Marchesano: «La forza è sentirsi parte del progetto»

Le parole del coach dopo la prima settimana d’allenamenti… «Sarà importante partire bene, 30º anniversario grande obiettivo»…

Giuseppe Marchesano segue l’allenamento dei suoi (foto R. Quartarone)

Quest’estate si è diffuso l’hashtag #SCG30, perché lo Sport Club Gravina festeggia i suoi trent’anni e il presidente Natale De Fino ci tiene alle ricorrenze. La continuità segna il quarto anno consecutivo di Serie C Silver: c’è ancora coach Giuseppe Marchesano, c’è ancora lo zoccolo duro dei ragazzi del vivaio, ci sono in più il play Ciro Ferrara, ex Alfa, e il lungo Marco Minardi, scuola Gravina. E qualche giovane di belle speranze.

«Per Marco è un premio per il grande attaccamento, avevamo bisogno di una mano sotto canestro – afferma l’allenatore – mentre Cristiano “Ciro” aveva piacere di giocare con noi, i ragazzi hanno buoni rapporti e può darci una mano, mi piace. Andrà via Federico Ferrara, che studierà a Torino».

L’obiettivo è disputare bene la massima serie regionale, dopo il 5º posto dello scorso anno. «Speriamo di mantenere il titolo o di ripetere la scorsa stagione – si pronuncia Marchesano –, ma sarà difficile. Siamo andati oltre le aspettative, non sempre si trovano gli stessi equilibri e sinergie. C’è un clima di famiglia, ci si sente a casa, tutti si sentono parte del progetto: è stata questa la forza».

I nuovi Minardi e Ferrara e Spina all’allenamento del 1º settembre (foto R. Quartarone)

Per farlo, bisognerà destreggiarsi contro la compagnia delle catanesi, messinesi, Ragusa e Alcamo. «Non ci dovrebbero essere teste di serie, sarà una C più livellata senza Alfa ed Eagles – spiega il coach –. Sarà importante partire bene: se prendi fiducia riesci ad andare in scia e vincere».

Al fianco dei senior, cresce la pattuglia degli under. «Vogliamo far crescere i giovani – prosegue il coach –, come Privitera, Renna e Attanasio e i tre 2003 che faranno preparazione e ruoteranno a referto. Il concetto è che cerchiamo di tirar fuori le individualità migliori delle giovanili: è quello che vuole il presidente. In più è tornato Carmelo Minnella come direttore tecnico delle giovanili: proverà a portare giocatori pronti alla prima squadra, ci vorrà un po’ di tempo ma lui è programmatico, ottima figura per un progetto almeno triennale».

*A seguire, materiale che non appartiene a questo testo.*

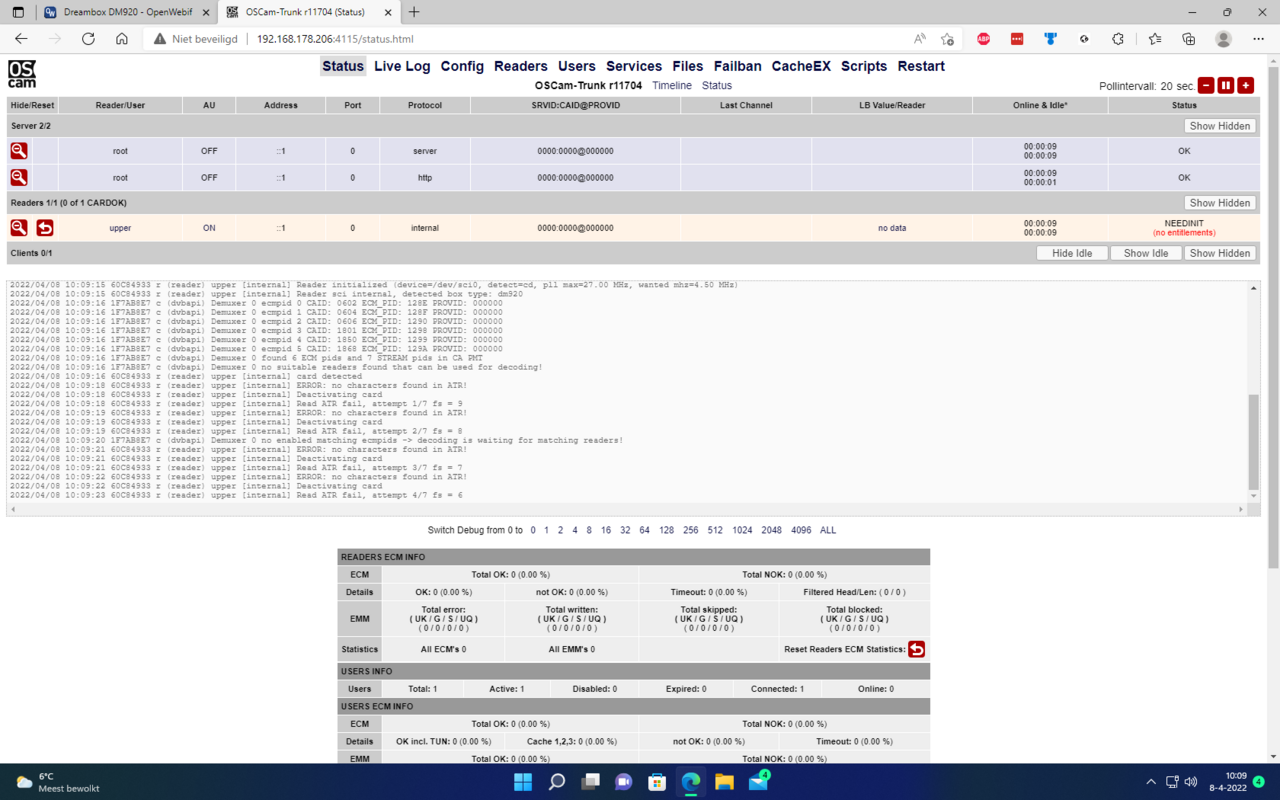The height and width of the screenshot is (800, 1280).
Task: Restart the upper reader using red arrow icon
Action: [45, 228]
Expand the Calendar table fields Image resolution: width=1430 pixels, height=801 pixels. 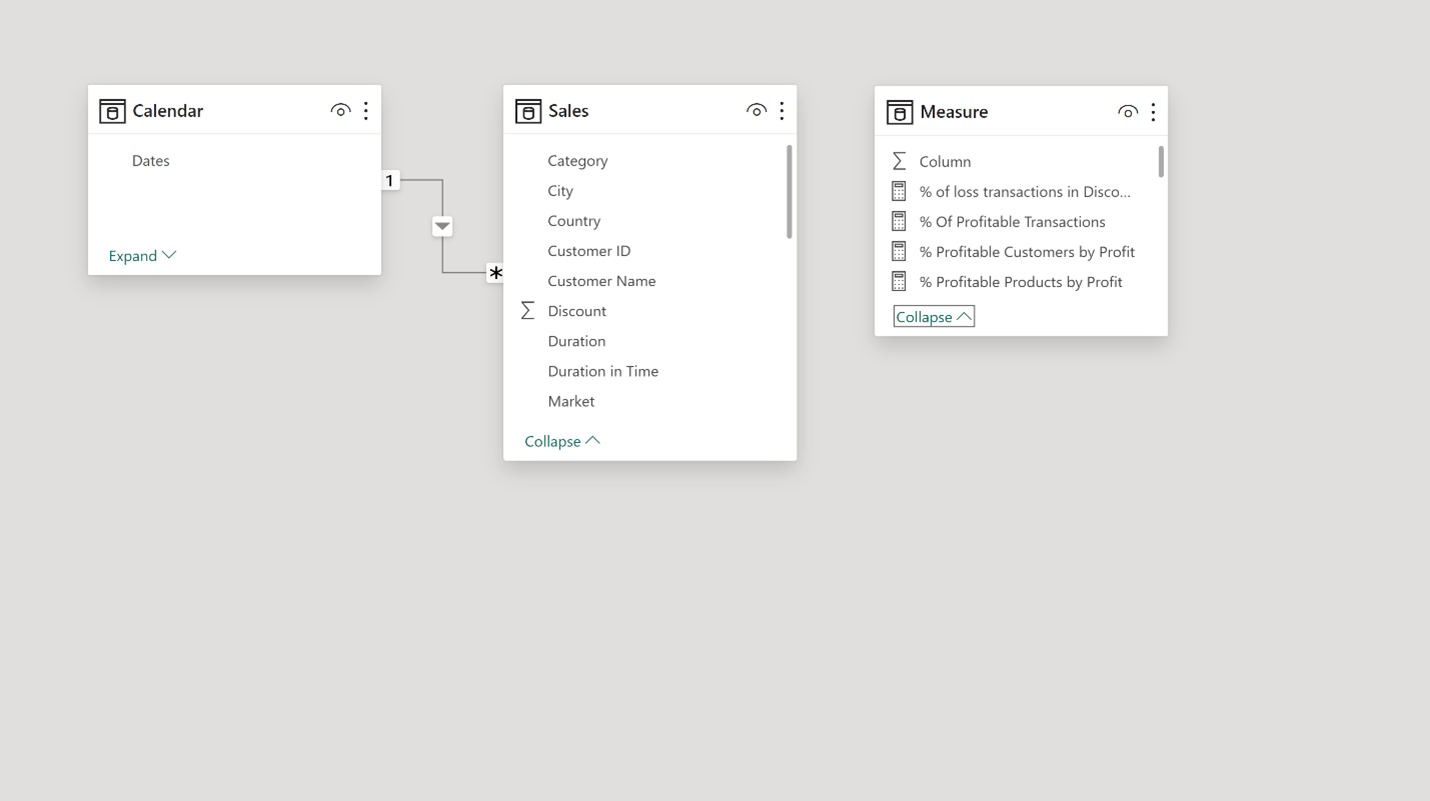(x=142, y=256)
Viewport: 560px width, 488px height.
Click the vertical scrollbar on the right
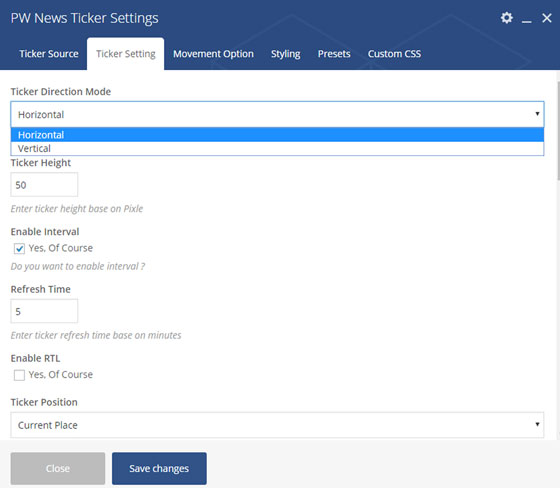point(558,130)
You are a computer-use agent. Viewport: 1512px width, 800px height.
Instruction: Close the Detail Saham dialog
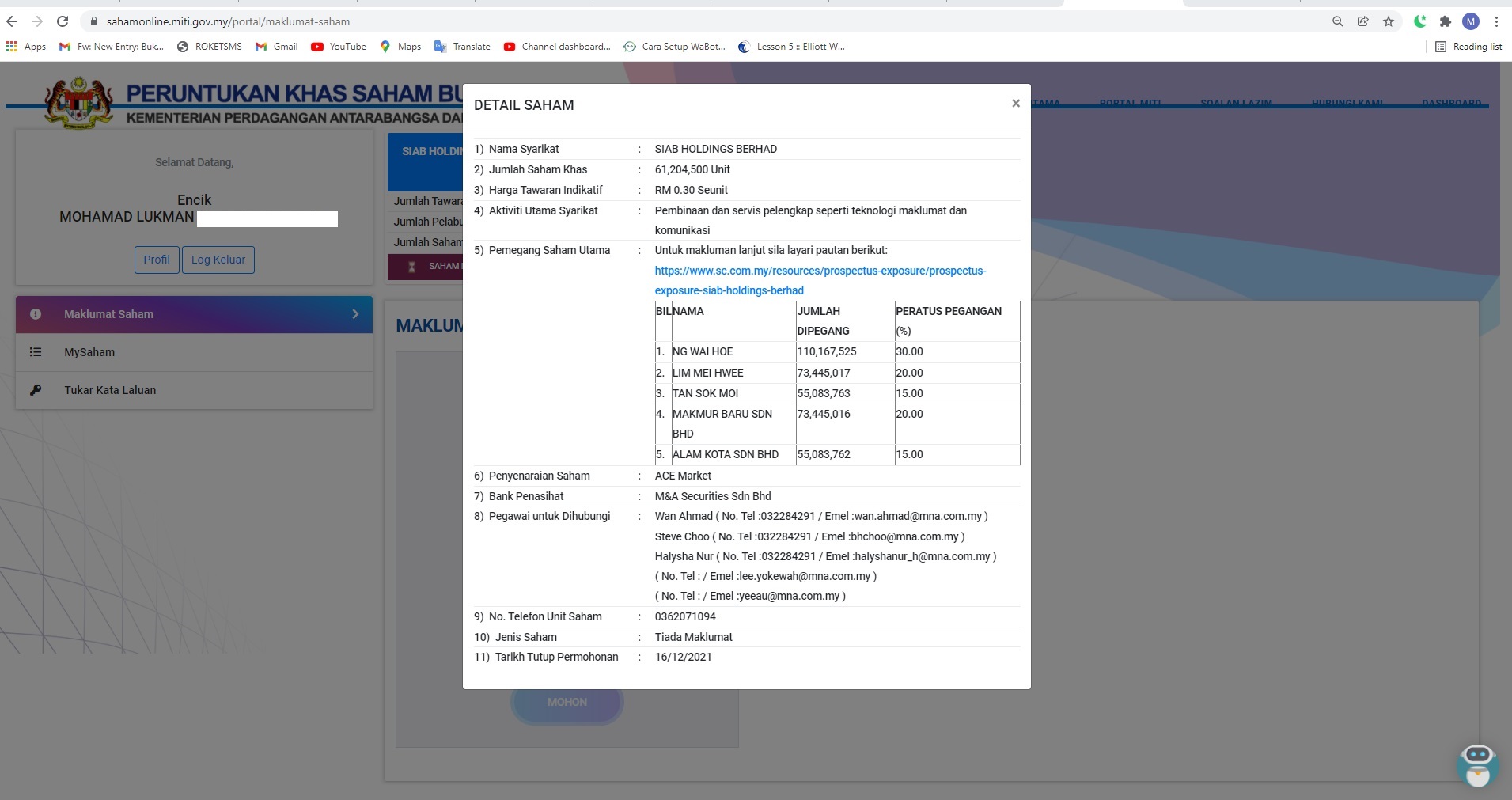[1015, 104]
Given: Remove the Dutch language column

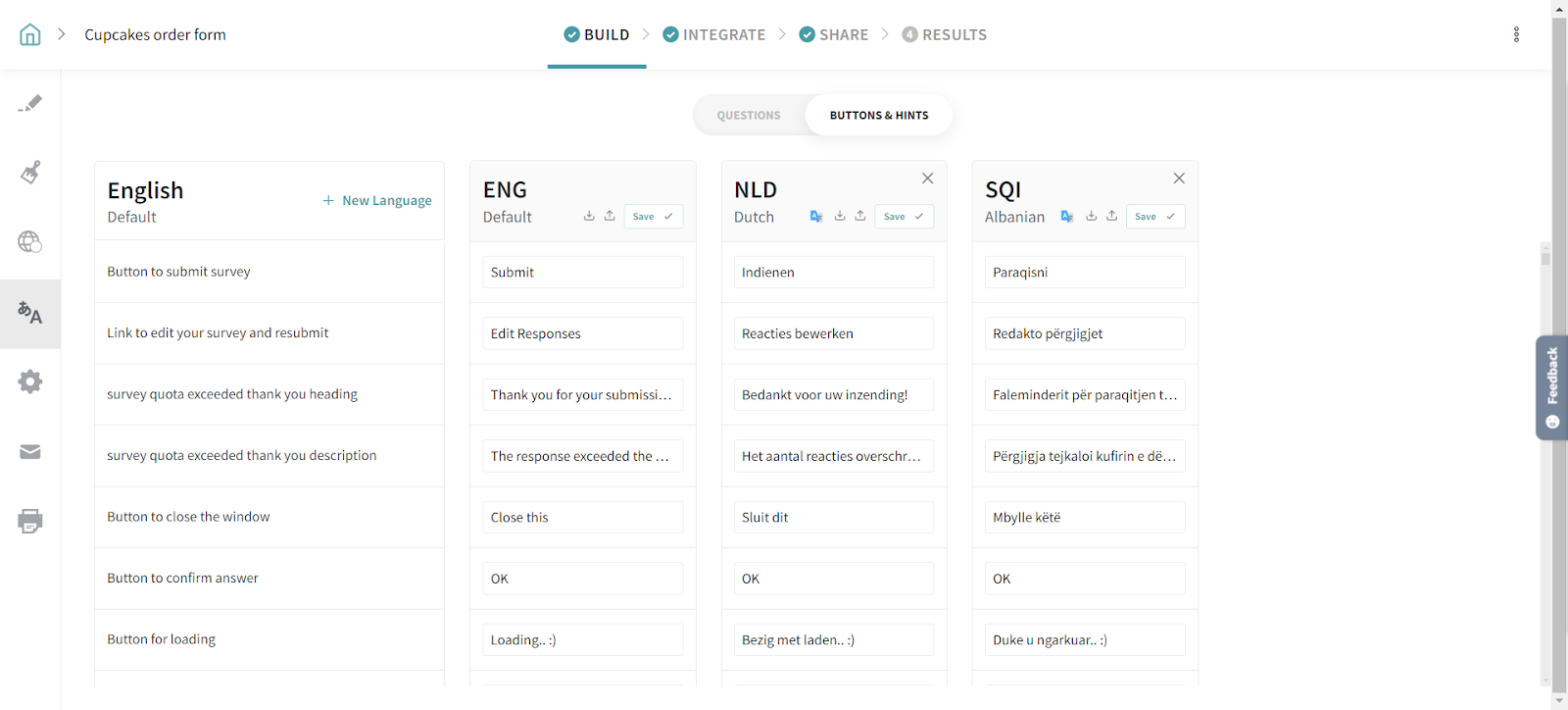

Ancora non c’è la deroga per il campo, ma si dovrebbe giocare ancora allo storico palazzetto. «Siamo qui da trent’anni – chiude il coach –, lavorando con ciò che abbiamo. L’anniversario è un grande obiettivo per De Fino, che è oculato e sa fare i passi giusti. Chi viene a Gravina sta bene».

Le amichevoli già fissate sono il torneo del 14-15 settembre al PalaCus, l’amichevole del 18 con Giarre, il 21 al Cus e il 30 contro Gela.